Oxalate-induced changes in the viability and growth of human renal epithelial cells

Abstract

Previous studies on the porcine renal epithelial LLC-PK1 cell line demonstrated that oxalate exposure produces concentration-dependent effects on renal cell growth and viability via process(es) involving free radicals. The present studies were conducted to determine whether these findings could be extended to a renal proximal tubular epithelial cell line derived from the human kidney. These studies examined oxalate-induced changes in membrane integrity after short-term exposure (4 h) and changes in cell survival after longer-term exposure (24 to 72 h).
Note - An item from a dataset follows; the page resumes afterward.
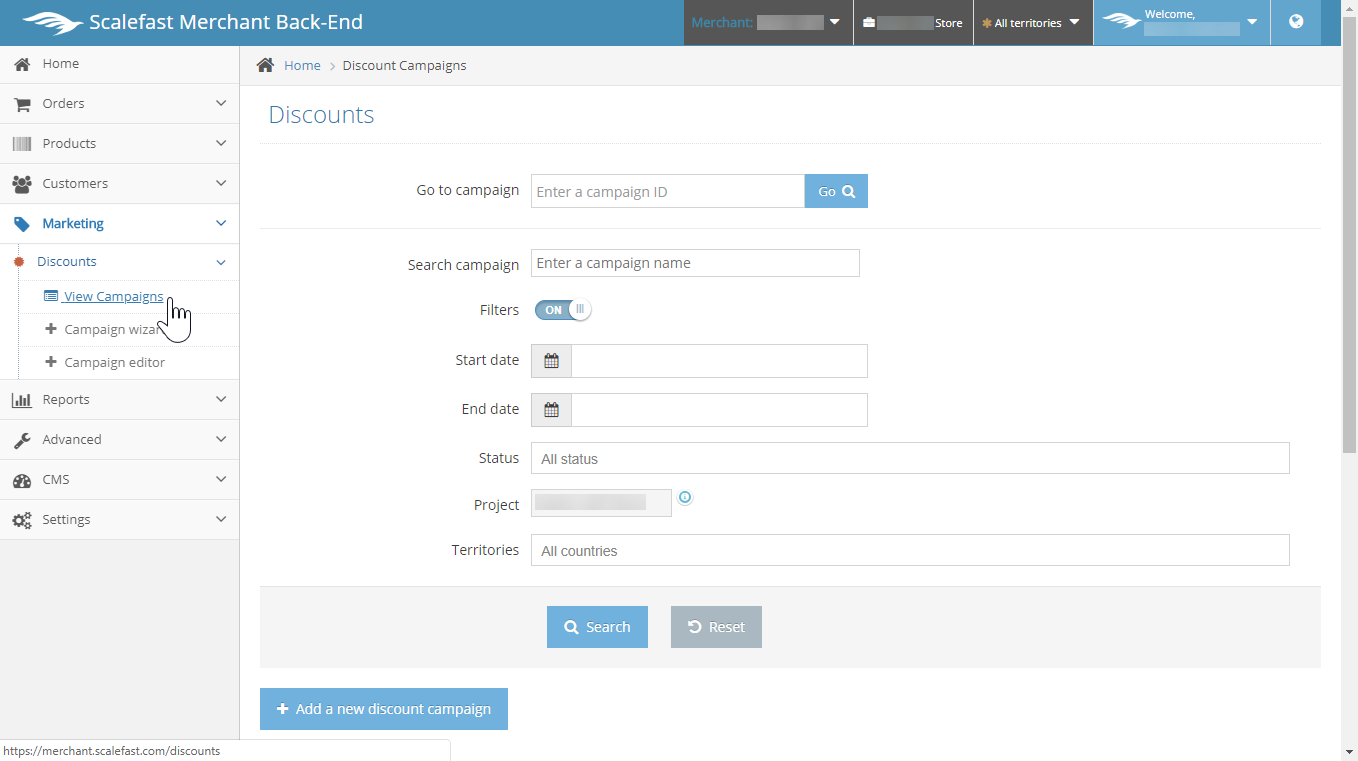The width and height of the screenshot is (1358, 761).
Task: Click the globe icon in top bar
Action: coord(1296,22)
Oxalate-induced changes were also assessed in the expression of two genes: egr-1, a zinc-finger transcription factor, and osteopontin, a protein associated with tissue remodeling. The present studies also determined whether oxalate-induced changes in either cell viability or gene expression depended on free radicals. Oxalate at a concentration > or = 175 microM (free) produced membrane damage within 4 h. This effect was inhibited by Mn(III) tetrakis (1-methyl-4-pyridyl) porphyrin (MnTMPyP), a superoxide dismutase mimetic, but not by N-acetyl cysteine, a glutathione precursor, or by deferoxamine, an iron chelator. Acute oxalate-induced injury was followed by cell loss within 24 h, an effect maintained at 48 and 72 h at high concentrations of oxalate. Oxalate also promoted DNA synthesis. This mitogenic effect offset cell loss at lower oxalate concentrations (88 microM) leading to a small but significant increase in cell number at 72 h. Treatment with oxalate also increased expression of egr-1 mRNA within 1 h, a response that was attenuated by MnTMPyP; oxalate treatment for 8 h also increased abundance of osteopontin mRNA. These studies suggest that oxalate exposure produces changes in human renal cell growth and viability via a process(es) dependent on reactive oxygen intermediates. Such changes may play a role in the development and/or progression of renal disease via generation of reactive oxygen intermediates.